The Tory bedroom tax and rocketing energy prices have made it impossible for thousands of poor council tenants to make ends meet.

But councils are hounding them with threats of eviction. Heartless council bosses in Sheffield covered the town in posters and even sent tenants Christmas cards as part of a “put your rent first” campaign.

One shows a woman carrying Christmas shopping and asks “Is it worth losing your home?” And Luton council sent out a list of things that are less important than catching up on rent. It includes food, electricity and gas.

Two thirds of people hit by the bedroom tax are now behind on their rent. And the number of notices to seek possession—a first step towards eviction—is up by a third since it was introduced.

Ed Miliband’s warm words against the bedroom tax are cold comfort to some of the poorest people in Britain. As long as Labour councils are hounding them for money they don’t have.


Tenants fear losing their homes to hated tax 

Thousands of the poorest people in Britain are living in fear of losing their homes to the bedroom tax in the new year.

The number of notices to seek possession—the first stage of eviction proceedings—sent by councils and housing associations has gone up by a third since the bedroom tax was introduced in April.

Two thirds of those affected by the bedroom tax are now behind on their rent. And the worst is yet to come, as the pressure of winter heating bills combines with the unfair benefit reforms.

Landlords are pressuring people already torn between heating or eating. And many of the biggest such landlords are councils run by Labour—a party that has pledged to abolish the bedroom tax.

In Leeds Labour MP Fabian Hamilton told residents, “I have been assured by council leaders that there will be no evictions as a result of the bedroom tax”.

But the council continues to bring proceedings against tenants. Activists report tenants with ill health who are now unable to turn on the heat or feed themselves adequately.

Protest against evictions outside Leeds County Court this month

Protest against evictions outside Leeds County Court this month (Pic: Steve Johnston)


Health

There was a 50-strong meeting on the Beckers Estate in Hackney, east London, last week.

Labour MP Diane Abbott said “I understand Hackney council won’t evict tenants who go into arrears over the bedroom tax. They need to make this policy known.”

But activist Imelda Messenger said the council had told her that there wouldn’t be a “policy of non-eviction”.

York’s Labour council was put under pressure by a protest of 40 people outside its meeting last Thursday. York Housing Crisis had collected more than 1,000 signatures on a petition for no evictions.

The council pledged not to evict anyone who cooperated with its debt reduction schemes. But this still leaves many tenants open to eviction.

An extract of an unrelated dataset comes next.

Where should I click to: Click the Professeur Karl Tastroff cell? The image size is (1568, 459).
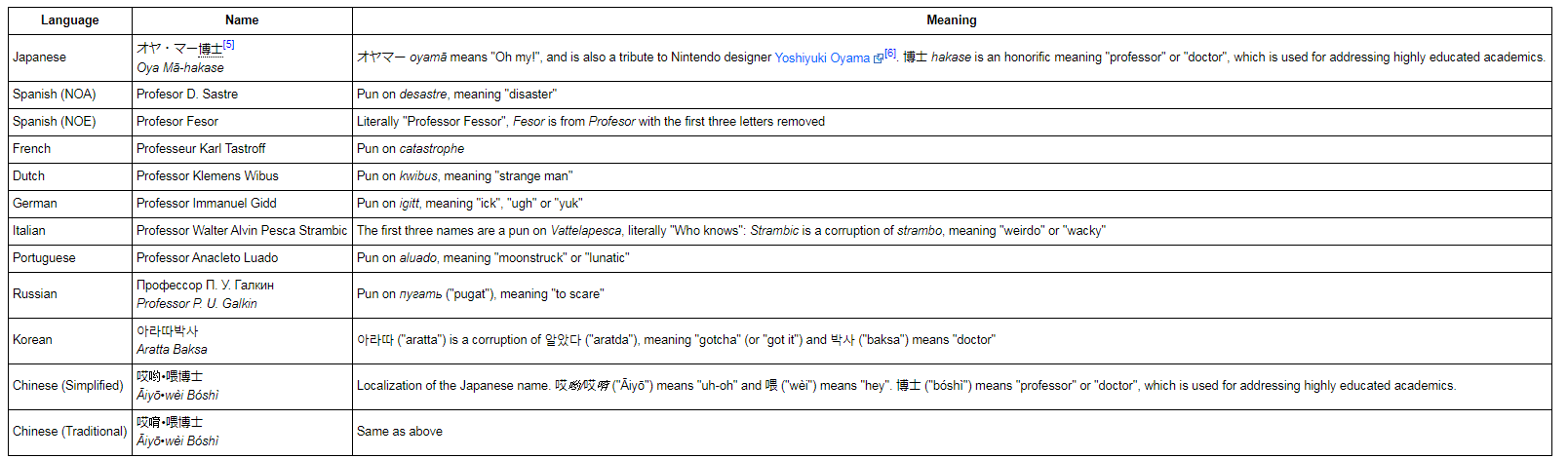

Manchester’s anti-bedroom tax campaign is building up to a series of protests outside court hearings in January—in solidarity with tenants facing eviction.

One woman who’ll be dragged before the city’s courts is a disabled single parent, hit by the bedroom tax on rooms that are so damp they are uninhabitable.

The resistance of tenants has already turned the bedroom tax into a huge liability for the government. Tory magazine The Spectator has reported that ministers are already referring to it as “Lord Freud’s idea” in a desperate attempt to distance themselves from it.

But to defeat it will mean taking on the Labour councils who are still implementing a policy their party opposes.

As Diane Abbott said at the Hackney meeting, “The overthrow of apartheid proves no evil lasts forever. That is why meetings like this are important. The market in housing doesn’t work. We need rent controls and we need to build council houses.

“When politicians come knocking on your door for your vote in May’s council election ask them what they will do about the bedroom tax.”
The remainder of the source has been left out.